START Recorded information

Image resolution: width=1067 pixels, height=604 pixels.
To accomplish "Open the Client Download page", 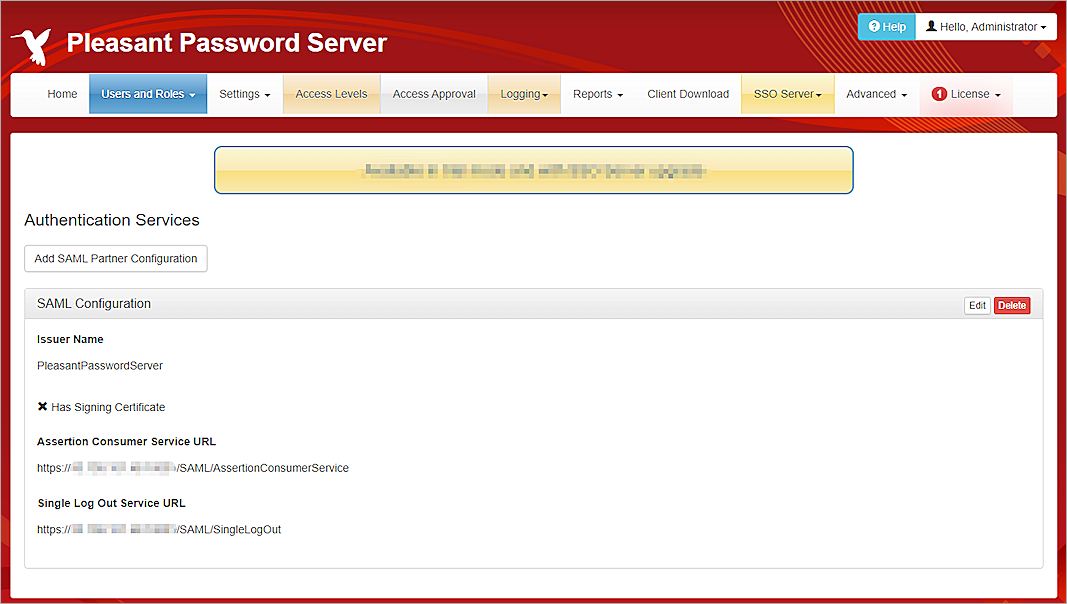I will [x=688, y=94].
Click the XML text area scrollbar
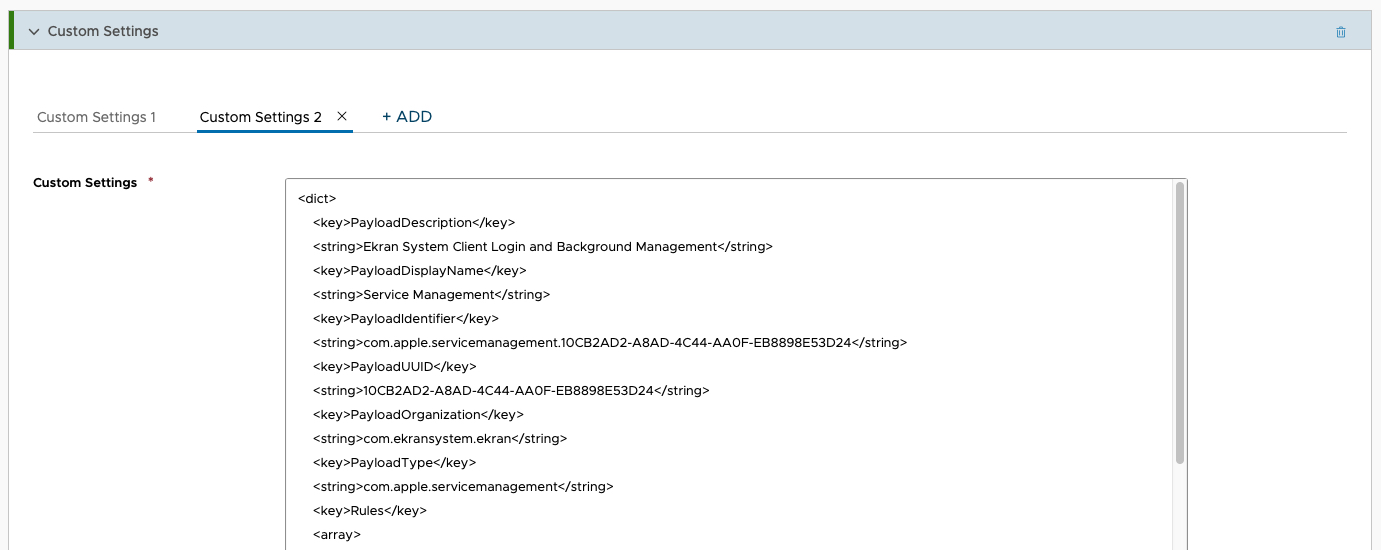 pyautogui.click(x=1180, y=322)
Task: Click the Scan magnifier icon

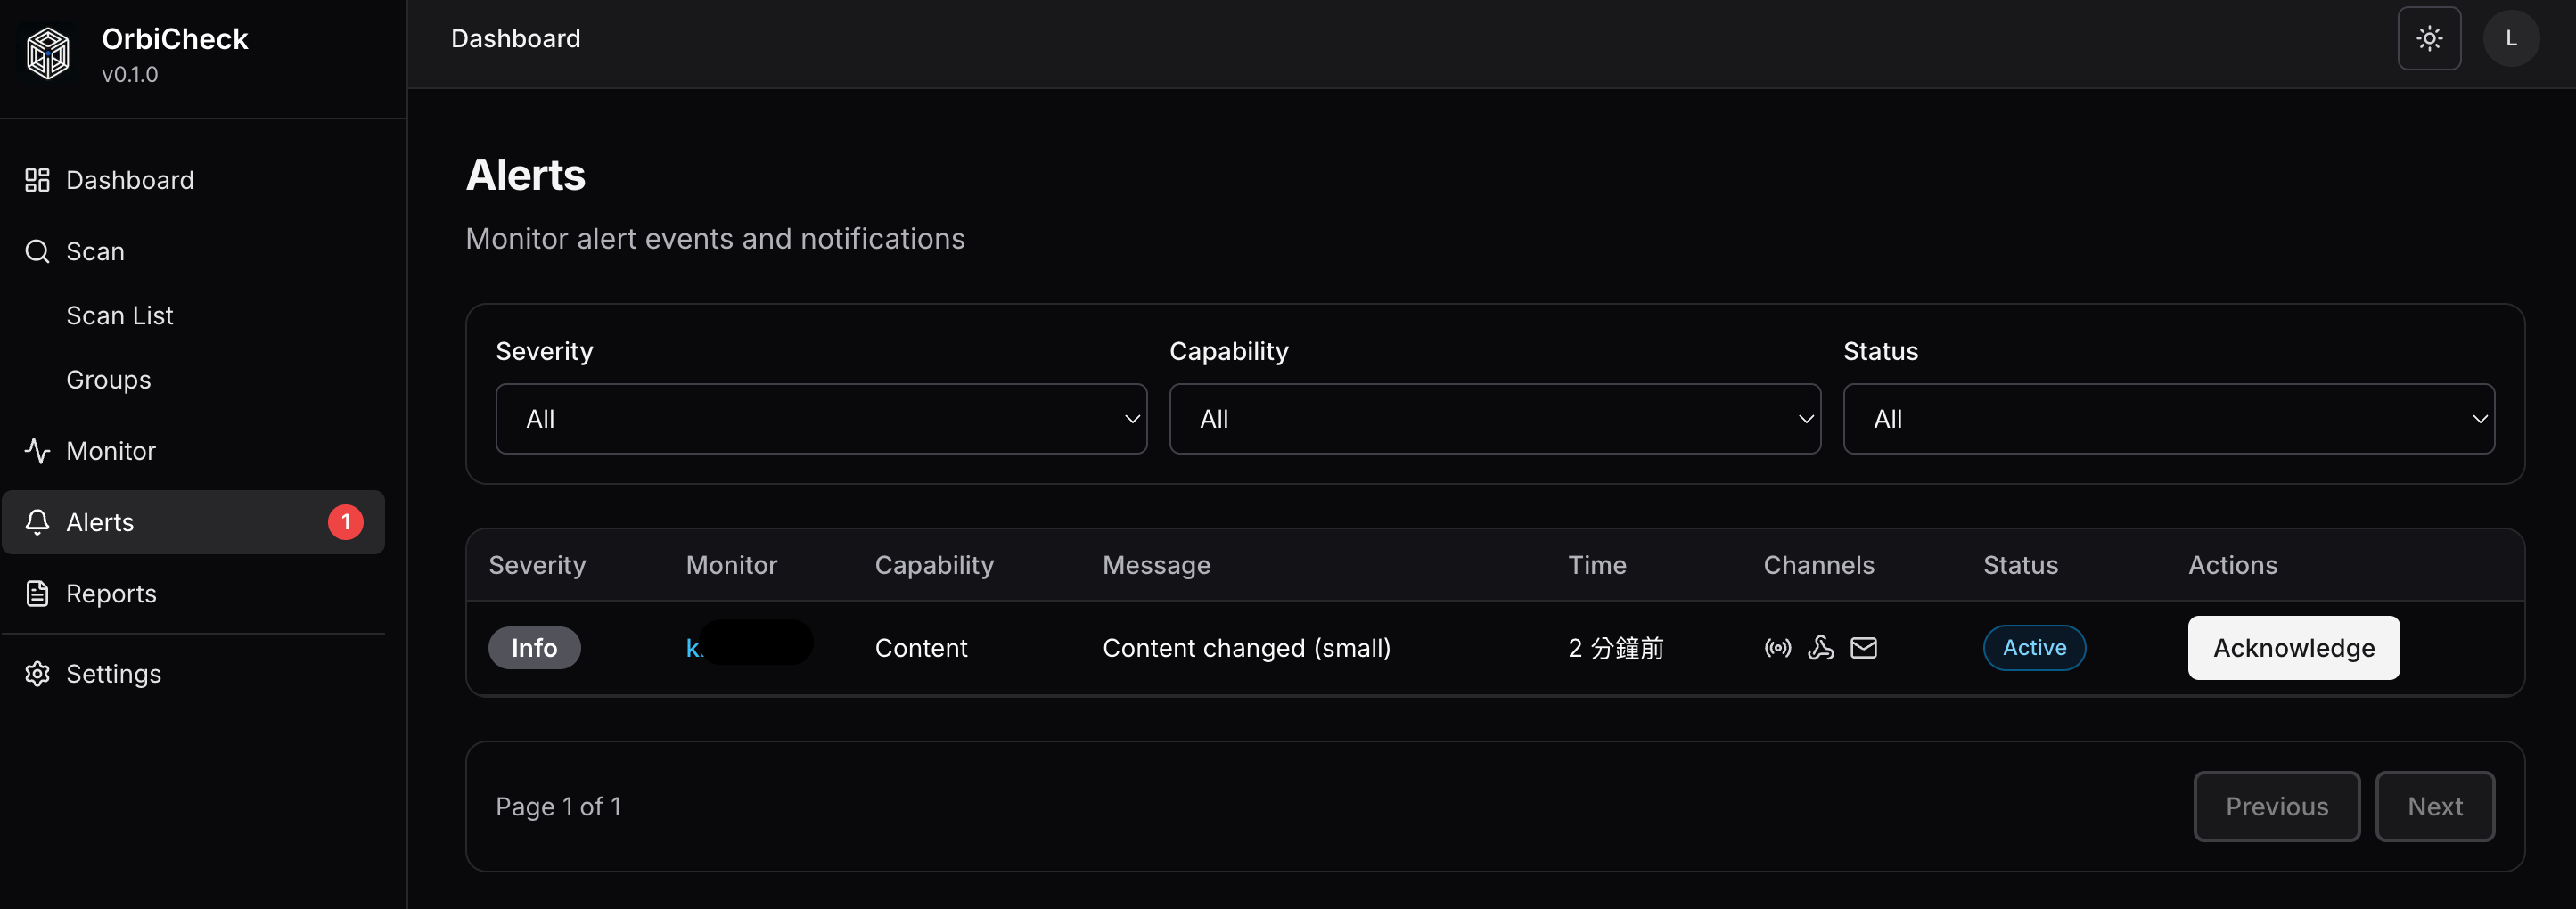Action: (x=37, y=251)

END Recorded information

◆ Task description ◆
Each line from the one holding "Click the XML text area scrollbar" through the last line of the records above must be duplicated exactly, and pictures must not be.

◆ Solution to this exercise ◆
Click the XML text area scrollbar
 pyautogui.click(x=1180, y=322)
Task: Click the Scan magnifier icon

Action: (x=37, y=251)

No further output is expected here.